* Given records
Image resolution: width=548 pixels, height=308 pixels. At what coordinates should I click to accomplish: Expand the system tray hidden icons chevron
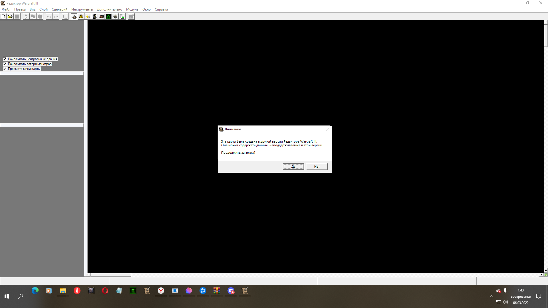coord(492,296)
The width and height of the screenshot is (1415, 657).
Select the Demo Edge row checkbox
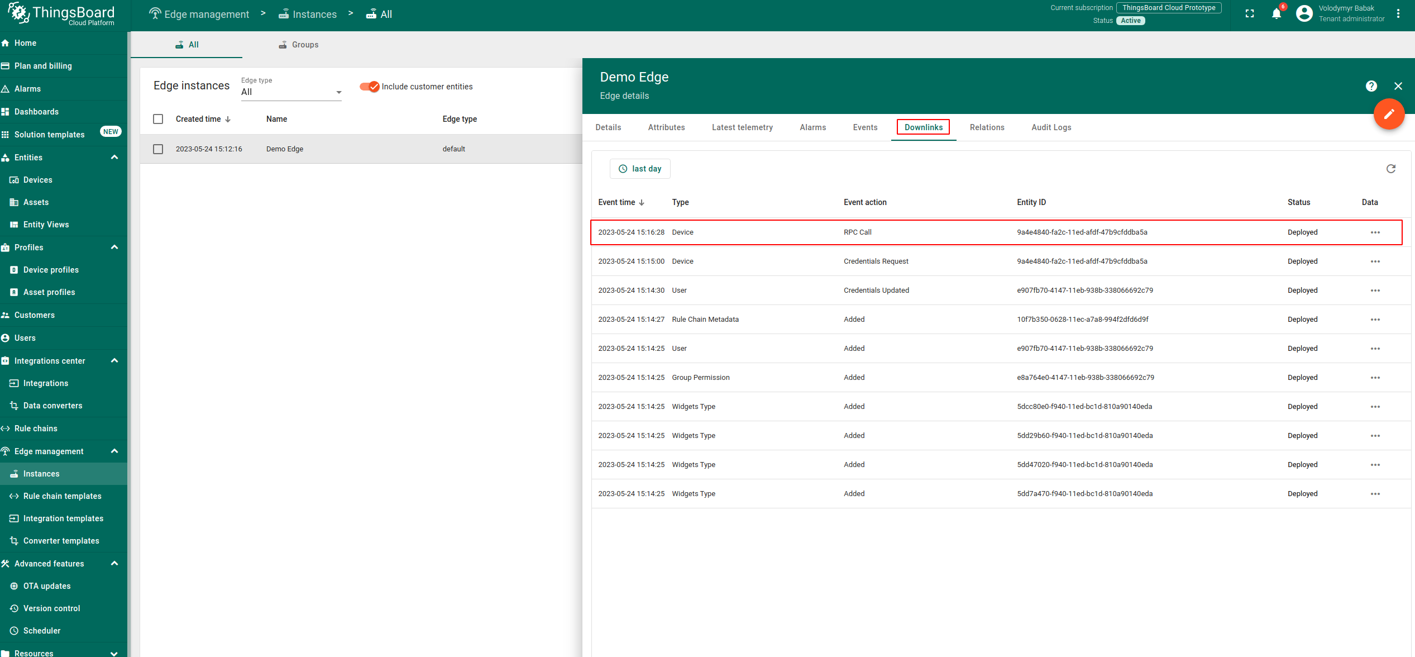(158, 149)
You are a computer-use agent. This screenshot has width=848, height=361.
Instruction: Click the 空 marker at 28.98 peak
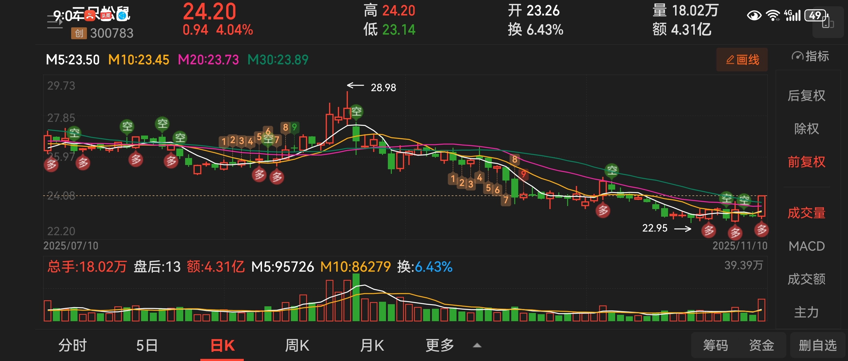tap(356, 112)
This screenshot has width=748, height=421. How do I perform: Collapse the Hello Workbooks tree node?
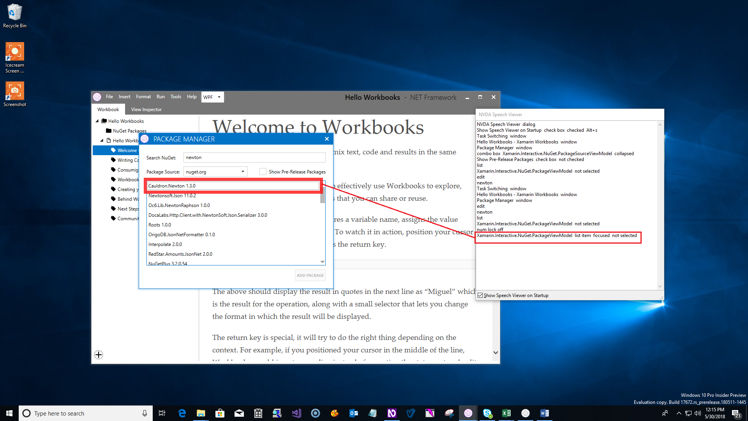pyautogui.click(x=97, y=121)
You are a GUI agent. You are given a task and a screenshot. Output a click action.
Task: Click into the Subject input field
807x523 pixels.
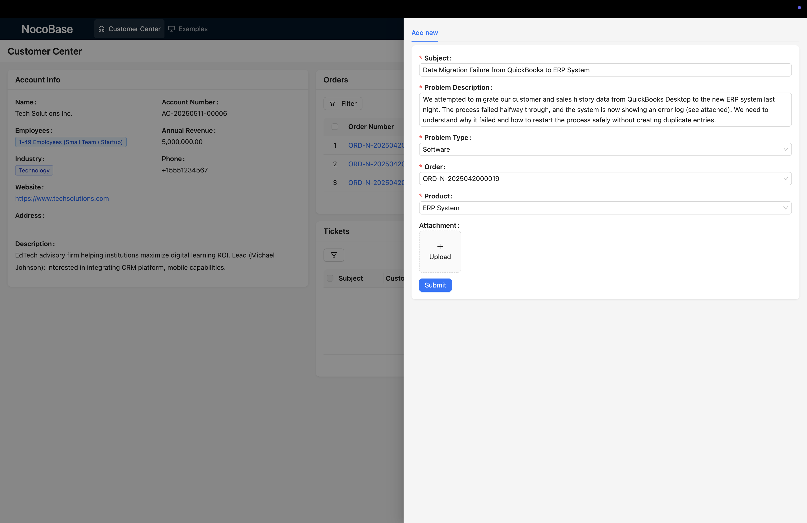coord(605,70)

* Exercise details
Taking each record in turn, retype it exactly and drop any picture.

* Answer area
Image resolution: width=548 pixels, height=308 pixels. At what coordinates should I click to accomplish: Expand the system tray hidden icons chevron
coord(492,296)
The width and height of the screenshot is (1415, 657).
Select the Demo Edge row checkbox
(158, 149)
You are a computer-use agent. This screenshot has width=848, height=361.
Instruction: Click the 空 marker at 28.98 peak
tap(356, 112)
This screenshot has width=748, height=421. How do I perform: Collapse the Hello Workbooks tree node?
pyautogui.click(x=97, y=121)
You are a GUI agent. You are given a task and a screenshot. Output a click action.
Task: Click into the Subject input field
807x523 pixels.
coord(605,70)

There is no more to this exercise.